Today’s Supreme Court opinion upholding current tax subsidies under the Affordable Care Act (ACA) will not have any impact on rated U.S. not-for-profit and for-profit health insurance firms since it continues the current operating environment, according to a leading rating agency.

“Today’s ruling is a positive for the U.S. health insurance industry, especially for insurers that have invested heavily to compete on the insurance exchanges. This will help resolve an uncertainty that has been a pain point not just for insurers, but for the ACA as a whole,” Standard & Poor’s Ratings Services said in a statement.

Standard & Poor’s Ratings Services added that the subsidized exchange business is proving to be a benefit to U.S. health care providers, and that benefit will likely continue.

The Supreme Court in its ruling, King v. Burwell, validated the legality of federal subsidies under the ACA in states where the state did not set up its own insurance exchange, but rather relied on the federal exchange.

The loss of the subsidies could have jeopardized the affordability of coverage for as many as 6.4 million lower-income Americans in 34 states who purchase private health insurance through the federally run exchanges, according to the Centers for Medicare and Medicaid Services.

“While some of the conditions that gave rise to the ACA in the first place–medical costs that are too expensive; dwindling levels of employer sponsored care; huge number of underinsured/uninsured with limited access points–still burden the health care delivery system and remain potent concerns for the United States, the ACA and the insurance exchanges are helping to alleviate some of these concerns,” said S&P in its statement following the court decision.

As the ruling is an affirmation of the status quo, S&P said it does not expect it to have any credit implications for the state sector.
══════════════════════════════
▸ **Apply what you read**:
A) Using the article on the Supreme Court subsidy ruling, answer these:
(i) What is the name of the ruling?
(ii) According to the Centers for Medicare and Medicaid Services, how many lower-income Americans could have had their coverage put at risk by the loss of the subsidies?
(iii) What credit implications does S&P expect the ruling to have for the state sector?
B) Write the next part of the article on the Supreme Court subsidy ruling, picking up after its final sentence.
The lines after this have nothing to do with the article on the Supreme Court subsidy ruling.

▸ **Source material**:
══════════════════════════════
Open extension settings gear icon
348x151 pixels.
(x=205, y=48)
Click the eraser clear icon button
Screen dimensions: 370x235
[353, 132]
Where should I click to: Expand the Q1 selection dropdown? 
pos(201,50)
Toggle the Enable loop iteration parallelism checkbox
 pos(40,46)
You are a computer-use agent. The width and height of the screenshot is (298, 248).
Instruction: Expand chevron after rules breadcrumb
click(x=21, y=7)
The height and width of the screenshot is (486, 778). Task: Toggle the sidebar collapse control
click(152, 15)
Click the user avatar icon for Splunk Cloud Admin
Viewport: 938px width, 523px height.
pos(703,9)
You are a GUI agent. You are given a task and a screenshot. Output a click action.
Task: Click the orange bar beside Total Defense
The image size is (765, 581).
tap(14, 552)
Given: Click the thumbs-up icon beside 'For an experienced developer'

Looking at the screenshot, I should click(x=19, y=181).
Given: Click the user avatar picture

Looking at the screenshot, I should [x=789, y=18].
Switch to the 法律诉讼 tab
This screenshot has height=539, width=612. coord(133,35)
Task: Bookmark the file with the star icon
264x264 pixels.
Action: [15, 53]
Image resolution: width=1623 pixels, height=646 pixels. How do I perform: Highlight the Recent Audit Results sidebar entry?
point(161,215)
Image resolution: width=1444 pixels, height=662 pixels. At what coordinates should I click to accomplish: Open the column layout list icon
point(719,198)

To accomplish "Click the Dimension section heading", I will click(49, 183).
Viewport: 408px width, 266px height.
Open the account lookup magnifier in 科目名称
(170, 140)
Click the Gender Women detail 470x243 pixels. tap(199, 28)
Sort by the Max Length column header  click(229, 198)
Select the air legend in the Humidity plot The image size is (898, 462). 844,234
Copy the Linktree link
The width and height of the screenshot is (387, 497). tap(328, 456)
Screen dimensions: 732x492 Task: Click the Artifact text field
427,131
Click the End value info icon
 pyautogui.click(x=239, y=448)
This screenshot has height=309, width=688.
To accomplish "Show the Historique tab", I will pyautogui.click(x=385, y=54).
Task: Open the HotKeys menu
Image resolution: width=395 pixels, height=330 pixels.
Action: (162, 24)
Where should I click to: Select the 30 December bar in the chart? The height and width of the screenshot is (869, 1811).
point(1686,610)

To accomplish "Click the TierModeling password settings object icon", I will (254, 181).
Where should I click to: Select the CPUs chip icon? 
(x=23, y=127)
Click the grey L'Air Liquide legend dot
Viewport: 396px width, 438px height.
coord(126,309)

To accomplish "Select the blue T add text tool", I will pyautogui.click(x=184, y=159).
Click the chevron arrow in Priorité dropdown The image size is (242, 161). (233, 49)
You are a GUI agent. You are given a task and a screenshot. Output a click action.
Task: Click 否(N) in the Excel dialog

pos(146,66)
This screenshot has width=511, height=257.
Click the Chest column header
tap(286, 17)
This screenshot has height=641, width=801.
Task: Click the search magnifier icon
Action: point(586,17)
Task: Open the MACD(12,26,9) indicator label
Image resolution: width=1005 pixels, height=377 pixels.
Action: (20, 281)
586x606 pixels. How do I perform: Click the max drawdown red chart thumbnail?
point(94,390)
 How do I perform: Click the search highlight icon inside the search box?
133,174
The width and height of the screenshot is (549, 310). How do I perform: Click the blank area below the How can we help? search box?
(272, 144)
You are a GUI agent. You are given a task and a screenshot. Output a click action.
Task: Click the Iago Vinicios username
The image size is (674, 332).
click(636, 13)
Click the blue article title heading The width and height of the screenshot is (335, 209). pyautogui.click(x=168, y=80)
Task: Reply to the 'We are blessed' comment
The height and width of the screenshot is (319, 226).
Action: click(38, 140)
══════════════════════════════
▸ **Solved problems**:
A)
(i) King v. Burwell.
(ii) As many as 6.4 million, in 34 states.
(iii) None.

B)
“It’s possible that had the court ruled in favor of the plaintiffs, some states would have been motivated to attempt to establish their own state run health insurance exchanges. Alternatively, policy advocates in the states without state-run exchanges may have urged the legislatures in those states to backfill the withdrawal of federal subsidies. The court’s ruling frees these states from having to consider undertaking these administratively complex and costly policy initiatives,” said S&P.

While the political wrangling over the ACA is likely not over, today’s ruling maintains the ACA in its current form. according to the analysts at S&P.  “The ACA is here to stay, including its goals of greater health care access for millions of Americans; higher quality care for all; and lower costs,” said S&P.

S&P said the ruling reduces the uncertainty around the ACA, which is good for the industry. “Uncertainly is generally bad for credit, and makes it harder for insurers to price appropriately. The resolution of this issue does somewhat reduce the previously elevated industry risk and also puts the ACA on a stronger footing,” S&P said.